> [TASK]: Please copy the whole listing below line for line, with no changes to wording, spacing, or order.

(Data records)
--------------------

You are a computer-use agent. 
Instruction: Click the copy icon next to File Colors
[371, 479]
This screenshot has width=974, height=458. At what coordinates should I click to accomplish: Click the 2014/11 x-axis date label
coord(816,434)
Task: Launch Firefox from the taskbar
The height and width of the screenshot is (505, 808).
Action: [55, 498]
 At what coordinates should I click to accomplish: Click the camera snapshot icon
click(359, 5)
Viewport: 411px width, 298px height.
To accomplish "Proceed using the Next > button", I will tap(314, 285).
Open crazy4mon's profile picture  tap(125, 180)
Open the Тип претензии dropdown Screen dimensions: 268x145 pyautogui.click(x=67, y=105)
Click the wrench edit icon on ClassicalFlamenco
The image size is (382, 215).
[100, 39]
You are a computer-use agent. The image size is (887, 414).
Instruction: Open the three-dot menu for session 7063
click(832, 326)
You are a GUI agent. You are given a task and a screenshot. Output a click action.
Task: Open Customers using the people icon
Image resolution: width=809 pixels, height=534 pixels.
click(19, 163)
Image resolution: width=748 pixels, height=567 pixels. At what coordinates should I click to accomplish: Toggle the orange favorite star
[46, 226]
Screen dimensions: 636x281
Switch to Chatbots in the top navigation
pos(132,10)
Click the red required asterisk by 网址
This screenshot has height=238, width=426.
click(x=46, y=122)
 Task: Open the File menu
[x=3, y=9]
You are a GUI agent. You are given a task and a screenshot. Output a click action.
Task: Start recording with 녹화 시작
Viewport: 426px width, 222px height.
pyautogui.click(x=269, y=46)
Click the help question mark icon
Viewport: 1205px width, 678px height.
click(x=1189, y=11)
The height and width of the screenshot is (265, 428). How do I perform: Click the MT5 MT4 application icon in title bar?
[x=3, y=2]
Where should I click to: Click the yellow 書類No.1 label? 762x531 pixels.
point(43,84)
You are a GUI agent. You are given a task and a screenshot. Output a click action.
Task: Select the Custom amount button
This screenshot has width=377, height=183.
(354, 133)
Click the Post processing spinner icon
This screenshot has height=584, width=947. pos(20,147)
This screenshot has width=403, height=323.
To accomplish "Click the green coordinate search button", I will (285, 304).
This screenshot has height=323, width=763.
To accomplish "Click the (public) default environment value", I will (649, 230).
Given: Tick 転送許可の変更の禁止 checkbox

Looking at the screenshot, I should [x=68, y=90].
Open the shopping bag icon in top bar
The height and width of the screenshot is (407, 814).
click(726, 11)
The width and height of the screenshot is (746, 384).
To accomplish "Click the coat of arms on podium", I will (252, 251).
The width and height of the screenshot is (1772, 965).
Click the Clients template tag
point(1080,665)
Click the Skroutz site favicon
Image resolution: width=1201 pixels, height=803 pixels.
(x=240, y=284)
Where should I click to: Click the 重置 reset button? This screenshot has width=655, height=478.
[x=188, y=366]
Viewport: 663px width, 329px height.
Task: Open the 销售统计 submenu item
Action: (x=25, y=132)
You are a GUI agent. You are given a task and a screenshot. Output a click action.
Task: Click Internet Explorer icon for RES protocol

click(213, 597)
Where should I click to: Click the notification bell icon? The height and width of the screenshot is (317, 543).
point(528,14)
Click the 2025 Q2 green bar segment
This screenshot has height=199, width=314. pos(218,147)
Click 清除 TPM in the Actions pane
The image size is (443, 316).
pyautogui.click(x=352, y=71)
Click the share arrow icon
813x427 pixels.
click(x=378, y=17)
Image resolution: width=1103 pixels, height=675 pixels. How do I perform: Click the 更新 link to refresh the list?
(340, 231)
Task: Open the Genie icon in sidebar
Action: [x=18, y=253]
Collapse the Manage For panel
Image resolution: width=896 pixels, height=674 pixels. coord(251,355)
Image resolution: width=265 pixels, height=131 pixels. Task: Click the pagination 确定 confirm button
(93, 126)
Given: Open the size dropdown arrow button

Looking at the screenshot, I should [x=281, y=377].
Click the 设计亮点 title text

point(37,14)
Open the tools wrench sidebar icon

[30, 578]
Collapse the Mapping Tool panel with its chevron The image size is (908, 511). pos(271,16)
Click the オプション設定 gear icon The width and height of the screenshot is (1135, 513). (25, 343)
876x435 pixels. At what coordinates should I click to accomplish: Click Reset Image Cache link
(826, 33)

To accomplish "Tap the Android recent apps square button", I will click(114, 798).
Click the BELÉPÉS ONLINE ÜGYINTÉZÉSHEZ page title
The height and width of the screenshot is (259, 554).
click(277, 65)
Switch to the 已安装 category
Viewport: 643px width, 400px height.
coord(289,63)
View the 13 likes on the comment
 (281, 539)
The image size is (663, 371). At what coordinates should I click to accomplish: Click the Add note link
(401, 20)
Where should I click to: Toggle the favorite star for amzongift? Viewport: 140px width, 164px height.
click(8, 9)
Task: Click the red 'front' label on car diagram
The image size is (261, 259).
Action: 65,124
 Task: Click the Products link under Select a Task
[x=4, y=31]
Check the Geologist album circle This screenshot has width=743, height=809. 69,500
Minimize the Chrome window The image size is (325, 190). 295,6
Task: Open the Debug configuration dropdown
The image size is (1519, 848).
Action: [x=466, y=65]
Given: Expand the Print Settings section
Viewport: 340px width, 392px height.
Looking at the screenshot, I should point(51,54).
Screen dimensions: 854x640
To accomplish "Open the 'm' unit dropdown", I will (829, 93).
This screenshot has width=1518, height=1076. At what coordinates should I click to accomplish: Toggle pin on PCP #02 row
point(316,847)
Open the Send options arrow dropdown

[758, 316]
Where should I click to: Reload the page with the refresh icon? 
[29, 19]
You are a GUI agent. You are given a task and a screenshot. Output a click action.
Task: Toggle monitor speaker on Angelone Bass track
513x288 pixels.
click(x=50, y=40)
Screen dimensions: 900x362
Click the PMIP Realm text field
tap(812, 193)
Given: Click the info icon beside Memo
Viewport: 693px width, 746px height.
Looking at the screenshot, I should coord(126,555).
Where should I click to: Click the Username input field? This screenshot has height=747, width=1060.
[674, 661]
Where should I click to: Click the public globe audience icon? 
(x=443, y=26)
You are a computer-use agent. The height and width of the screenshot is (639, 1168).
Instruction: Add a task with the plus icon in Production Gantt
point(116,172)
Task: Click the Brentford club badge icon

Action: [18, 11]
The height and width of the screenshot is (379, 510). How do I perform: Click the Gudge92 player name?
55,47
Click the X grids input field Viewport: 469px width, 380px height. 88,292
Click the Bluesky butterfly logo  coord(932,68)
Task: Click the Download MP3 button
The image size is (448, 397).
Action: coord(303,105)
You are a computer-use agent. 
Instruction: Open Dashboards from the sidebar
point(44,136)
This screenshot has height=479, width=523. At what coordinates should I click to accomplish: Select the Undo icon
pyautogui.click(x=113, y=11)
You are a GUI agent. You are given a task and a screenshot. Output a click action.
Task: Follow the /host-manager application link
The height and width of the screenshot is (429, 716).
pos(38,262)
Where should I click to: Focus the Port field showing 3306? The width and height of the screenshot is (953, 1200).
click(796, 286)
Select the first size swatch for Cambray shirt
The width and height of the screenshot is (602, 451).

--------------------

> [COMPLETE OUTPUT]:
You are a computer-use agent. 
Instruction: Click the copy icon next to File Colors
[371, 479]
This screenshot has width=974, height=458. At what coordinates should I click to accomplish: Click the 2014/11 x-axis date label
coord(816,434)
Task: Launch Firefox from the taskbar
The height and width of the screenshot is (505, 808).
Action: [55, 498]
 At what coordinates should I click to accomplish: Click the camera snapshot icon
click(359, 5)
Viewport: 411px width, 298px height.
To accomplish "Proceed using the Next > button", I will tap(314, 285).
Open crazy4mon's profile picture  tap(125, 180)
Open the Тип претензии dropdown Screen dimensions: 268x145 pyautogui.click(x=67, y=105)
Click the wrench edit icon on ClassicalFlamenco
The image size is (382, 215).
[100, 39]
You are a computer-use agent. The image size is (887, 414).
Instruction: Open the three-dot menu for session 7063
click(832, 326)
You are a GUI agent. You are given a task and a screenshot. Output a click action.
Task: Open Customers using the people icon
Image resolution: width=809 pixels, height=534 pixels.
click(19, 163)
Image resolution: width=748 pixels, height=567 pixels. At what coordinates should I click to accomplish: Toggle the orange favorite star
[46, 226]
Screen dimensions: 636x281
Switch to Chatbots in the top navigation
pos(132,10)
Click the red required asterisk by 网址
This screenshot has height=238, width=426.
click(x=46, y=122)
 Task: Open the File menu
[x=3, y=9]
You are a GUI agent. You are given a task and a screenshot. Output a click action.
Task: Start recording with 녹화 시작
Viewport: 426px width, 222px height.
pyautogui.click(x=269, y=46)
Click the help question mark icon
Viewport: 1205px width, 678px height.
click(x=1189, y=11)
The height and width of the screenshot is (265, 428). How do I perform: Click the MT5 MT4 application icon in title bar?
[x=3, y=2]
Where should I click to: Click the yellow 書類No.1 label? 762x531 pixels.
point(43,84)
You are a GUI agent. You are given a task and a screenshot. Output a click action.
Task: Select the Custom amount button
This screenshot has width=377, height=183.
(354, 133)
Click the Post processing spinner icon
This screenshot has height=584, width=947. pos(20,147)
This screenshot has width=403, height=323.
To accomplish "Click the green coordinate search button", I will (285, 304).
This screenshot has height=323, width=763.
To accomplish "Click the (public) default environment value", I will (649, 230).
Given: Tick 転送許可の変更の禁止 checkbox

Looking at the screenshot, I should [x=68, y=90].
Open the shopping bag icon in top bar
The height and width of the screenshot is (407, 814).
click(726, 11)
The width and height of the screenshot is (746, 384).
To accomplish "Click the coat of arms on podium", I will (252, 251).
The width and height of the screenshot is (1772, 965).
Click the Clients template tag
point(1080,665)
Click the Skroutz site favicon
Image resolution: width=1201 pixels, height=803 pixels.
(x=240, y=284)
Where should I click to: Click the 重置 reset button? This screenshot has width=655, height=478.
[x=188, y=366]
Viewport: 663px width, 329px height.
Task: Open the 销售统计 submenu item
Action: (x=25, y=132)
You are a GUI agent. You are given a task and a screenshot. Output a click action.
Task: Click Internet Explorer icon for RES protocol

click(213, 597)
Where should I click to: Click the notification bell icon? The height and width of the screenshot is (317, 543).
point(528,14)
Click the 2025 Q2 green bar segment
This screenshot has height=199, width=314. pos(218,147)
Click 清除 TPM in the Actions pane
The image size is (443, 316).
pyautogui.click(x=352, y=71)
Click the share arrow icon
813x427 pixels.
click(x=378, y=17)
Image resolution: width=1103 pixels, height=675 pixels. How do I perform: Click the 更新 link to refresh the list?
(340, 231)
Task: Open the Genie icon in sidebar
Action: [x=18, y=253]
Collapse the Manage For panel
Image resolution: width=896 pixels, height=674 pixels. coord(251,355)
Image resolution: width=265 pixels, height=131 pixels. Task: Click the pagination 确定 confirm button
(93, 126)
Given: Open the size dropdown arrow button

Looking at the screenshot, I should [x=281, y=377].
Click the 设计亮点 title text

point(37,14)
Open the tools wrench sidebar icon

[30, 578]
Collapse the Mapping Tool panel with its chevron The image size is (908, 511). pos(271,16)
Click the オプション設定 gear icon The width and height of the screenshot is (1135, 513). (25, 343)
876x435 pixels. At what coordinates should I click to accomplish: Click Reset Image Cache link
(826, 33)

To accomplish "Tap the Android recent apps square button", I will click(114, 798).
Click the BELÉPÉS ONLINE ÜGYINTÉZÉSHEZ page title
The height and width of the screenshot is (259, 554).
click(277, 65)
Switch to the 已安装 category
Viewport: 643px width, 400px height.
coord(289,63)
View the 13 likes on the comment
 (281, 539)
The image size is (663, 371). At what coordinates should I click to accomplish: Click the Add note link
(401, 20)
Where should I click to: Toggle the favorite star for amzongift? Viewport: 140px width, 164px height.
click(8, 9)
Task: Click the red 'front' label on car diagram
The image size is (261, 259).
Action: 65,124
 Task: Click the Products link under Select a Task
[x=4, y=31]
Check the Geologist album circle This screenshot has width=743, height=809. 69,500
Minimize the Chrome window The image size is (325, 190). 295,6
Task: Open the Debug configuration dropdown
The image size is (1519, 848).
Action: [x=466, y=65]
Given: Expand the Print Settings section
Viewport: 340px width, 392px height.
Looking at the screenshot, I should point(51,54).
Screen dimensions: 854x640
To accomplish "Open the 'm' unit dropdown", I will (829, 93).
This screenshot has width=1518, height=1076. At what coordinates should I click to accomplish: Toggle pin on PCP #02 row
point(316,847)
Open the Send options arrow dropdown

[758, 316]
Where should I click to: Reload the page with the refresh icon? 
[29, 19]
You are a GUI agent. You are given a task and a screenshot. Output a click action.
Task: Toggle monitor speaker on Angelone Bass track
513x288 pixels.
click(x=50, y=40)
Screen dimensions: 900x362
Click the PMIP Realm text field
tap(812, 193)
Given: Click the info icon beside Memo
Viewport: 693px width, 746px height.
Looking at the screenshot, I should coord(126,555).
Where should I click to: Click the Username input field? This screenshot has height=747, width=1060.
[674, 661]
Where should I click to: Click the public globe audience icon? 
(x=443, y=26)
You are a computer-use agent. The height and width of the screenshot is (639, 1168).
Instruction: Add a task with the plus icon in Production Gantt
point(116,172)
Task: Click the Brentford club badge icon

Action: [18, 11]
The height and width of the screenshot is (379, 510). How do I perform: Click the Gudge92 player name?
55,47
Click the X grids input field Viewport: 469px width, 380px height. 88,292
Click the Bluesky butterfly logo  coord(932,68)
Task: Click the Download MP3 button
The image size is (448, 397).
Action: coord(303,105)
You are a computer-use agent. 
Instruction: Open Dashboards from the sidebar
point(44,136)
This screenshot has height=479, width=523. At what coordinates should I click to accomplish: Select the Undo icon
pyautogui.click(x=113, y=11)
You are a GUI agent. You are given a task and a screenshot. Output a click action.
Task: Follow the /host-manager application link
The height and width of the screenshot is (429, 716).
pos(38,262)
Where should I click to: Focus the Port field showing 3306? The width and height of the screenshot is (953, 1200).
click(796, 286)
Select the first size swatch for Cambray shirt
The width and height of the screenshot is (602, 451).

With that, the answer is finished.